Based on the interaction modes of the natural 20S proteasome inhibitors TMC-95A, we have previously discovered a dipeptide 1. To explore the SAR around compound 1, we designed and synthesized a series of dipeptides (8–38) with a fragment-based strategy.
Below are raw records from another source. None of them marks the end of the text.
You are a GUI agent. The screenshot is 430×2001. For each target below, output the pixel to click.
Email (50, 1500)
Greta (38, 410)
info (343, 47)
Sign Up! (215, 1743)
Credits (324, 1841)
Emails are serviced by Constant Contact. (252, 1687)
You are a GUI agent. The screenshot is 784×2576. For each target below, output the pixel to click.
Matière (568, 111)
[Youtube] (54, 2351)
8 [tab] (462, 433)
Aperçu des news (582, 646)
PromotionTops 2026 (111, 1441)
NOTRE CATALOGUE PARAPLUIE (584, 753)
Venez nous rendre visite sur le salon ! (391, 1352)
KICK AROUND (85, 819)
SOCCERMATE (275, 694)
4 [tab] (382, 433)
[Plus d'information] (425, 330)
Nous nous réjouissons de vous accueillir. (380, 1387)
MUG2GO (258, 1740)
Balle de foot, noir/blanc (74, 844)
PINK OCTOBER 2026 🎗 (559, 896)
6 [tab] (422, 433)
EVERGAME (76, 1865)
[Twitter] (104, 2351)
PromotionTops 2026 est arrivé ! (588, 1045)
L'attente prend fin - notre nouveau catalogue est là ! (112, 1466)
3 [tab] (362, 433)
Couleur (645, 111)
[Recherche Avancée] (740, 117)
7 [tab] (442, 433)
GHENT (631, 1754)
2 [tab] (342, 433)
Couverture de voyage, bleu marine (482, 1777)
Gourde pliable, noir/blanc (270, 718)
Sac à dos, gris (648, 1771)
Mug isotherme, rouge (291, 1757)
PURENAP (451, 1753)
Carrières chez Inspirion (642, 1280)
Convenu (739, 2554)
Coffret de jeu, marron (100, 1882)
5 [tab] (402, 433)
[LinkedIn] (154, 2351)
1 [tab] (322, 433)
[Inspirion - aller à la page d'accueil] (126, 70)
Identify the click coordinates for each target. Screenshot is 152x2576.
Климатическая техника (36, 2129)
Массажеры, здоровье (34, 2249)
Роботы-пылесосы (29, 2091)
Among them, nine compounds showed significant inhibitory activities against the chymotrypsin-like activity of human 20S proteasome with IC₅₀ values at the submicromolar level, which were comparable or even superior to the parent compound 1. Meanwhile, they displayed no significant inhibition against trypsin-like and caspase-like activities of 20S proteasome. The results suggested the feasibility to design dipeptides as novel and potent 20S proteasome inhibitors.

摘要

基于天然的20S蛋白酶体抑制剂TMC-95A的相互作用模式，我们先前已经发现了二肽1。为了探索化合物1周围的SAR ，我们设计和合成了一系列基于片段策略的二肽（8–38）。其中有9种化合物对人20S蛋白酶体的胰凝乳蛋白酶样活性具有显着的抑制活性，其IC ₅₀值在亚微摩尔水平，与母体化合物1相当甚至更好。。同时，它们对20S蛋白酶体的胰蛋白酶样和半胱天冬酶样活性没有显着抑制作用。结果表明设计二肽作为新型有效的20S蛋白酶体抑制剂的可行性。